The white paper I have just published, The Wealth of a Nation: The Relational Imperative for Iran’s Future Economy, argues that the trust dimension is not a soft variable to be addressed after the hard economics. It is the hard economics. For nearly two decades, across more than 100 countries, this premise has been the through-line of our work at SecondMuse: that economies are networks of human relationships, that trust lowers transaction costs, and that the institutions built on that trust are what allow markets to innovate and absorb shocks. We call it the Relational Imperative.
The intellectual foundation is not ours alone. Francis Fukuyama, Robert Putnam, Douglass North, and Daron Acemoglu established it decades ago. What practitioner experience adds is operational specificity. In the Iranian context, the relational architectures that determine economic resilience are interpersonal trust, women’s economic agency, minority legal inclusion, contract enforceability, information openness, local institutional density, and diaspora investment participation. Each is individually measurable. Each has been deliberately destroyed. Each can be deliberately rebuilt.

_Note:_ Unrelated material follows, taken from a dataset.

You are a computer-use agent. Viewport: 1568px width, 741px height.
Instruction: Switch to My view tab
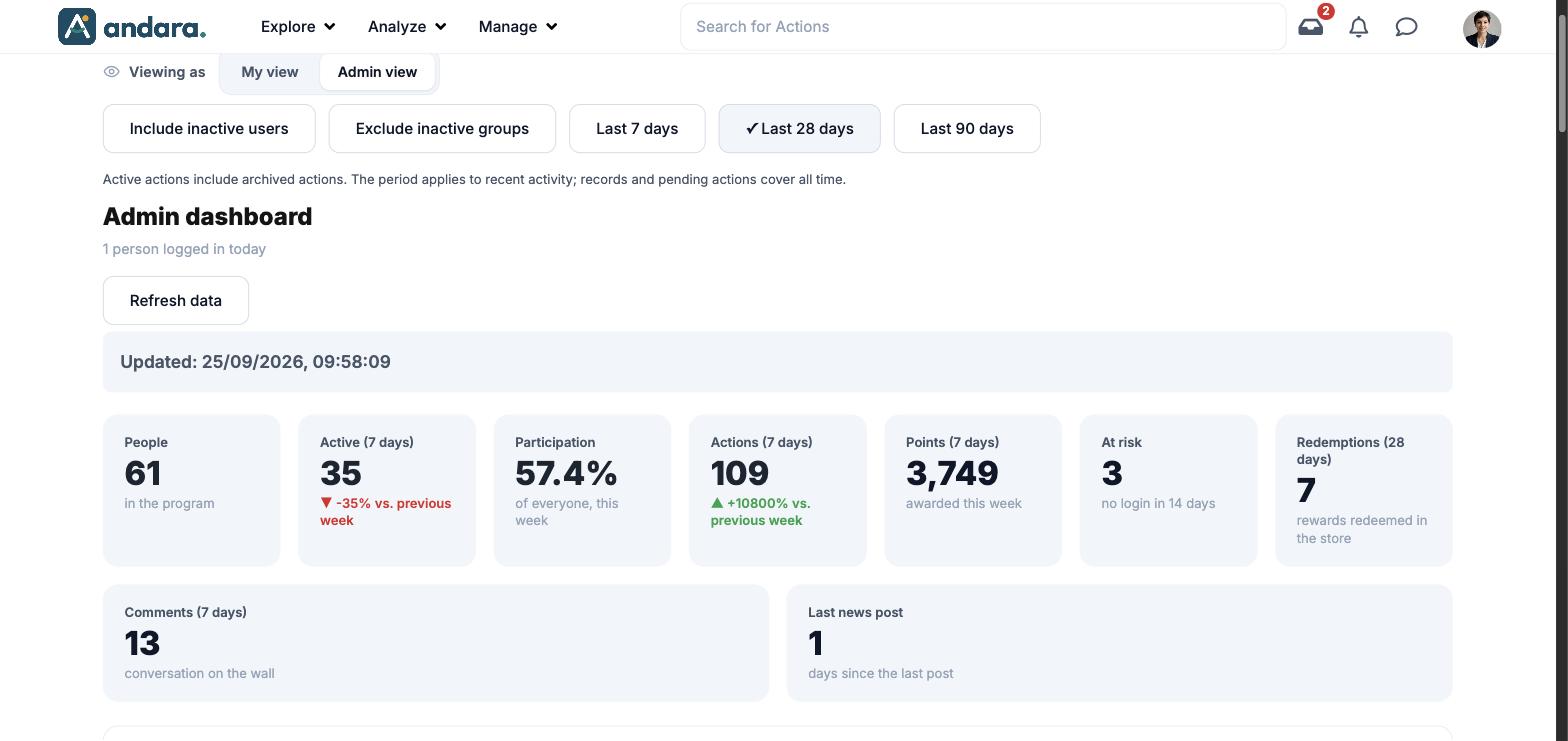[x=269, y=72]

That rebuilding maps to investable sectors with global competitive logic: Persian-language AI serving a market of more than 110 million speakers worldwide; decentralized renewable energy in a country with over 300 days of sunshine and 90% of its land suitable for solar; water and climate analytics built on world-class Iranian expertise in a region facing existential resource pressure.
The diaspora that could fund and staff this transformation is already organized. On February 14, 2026, more than one million Iranians rallied across cities worldwide in a single coordinated day of action; German authorities described the Munich demonstration as the largest Iranian-focused gathering in European history.
This is distributed capital, mentorship, and global network access waiting for vehicles designed to route value back to the communities doing the work. Capital deployed through transparent, locally governed, internationally audited frameworks can do what the Marshall Plan and the Asian Tigers each did in their own way: turn reconstruction itself into the engine of economic transformation.
Capital at this scale always weighs idealism against returns. The balance is real; the dichotomy is not. Iran is the negative proof: what is destructive of people and the environment is destructive of the economy.
The positive corollary holds with equal force. What is good for people and the environment is good for the economy. They are not separate ledgers to be reconciled. They are the same ledger, observed at different timescales. That is the premise of systemic investing, and Iran’s reconstruction may prove its largest available case.
The last 47 years have proven that you cannot build a rich economy on a bankrupt society. The future of the Iranian economy is not buried beneath its soil. It is held in the minds, the hands, and the relationships of its people.
And it is held in the seriousness with which Iranians, supported by international partners, design the architecture through which capital reaches the ground.
Todd Khozein is co-founder and CEO of SecondMuse.
Guest posts on ImpactAlpha represent the opinions of their authors and do not necessarily reflect the views of ImpactAlpha.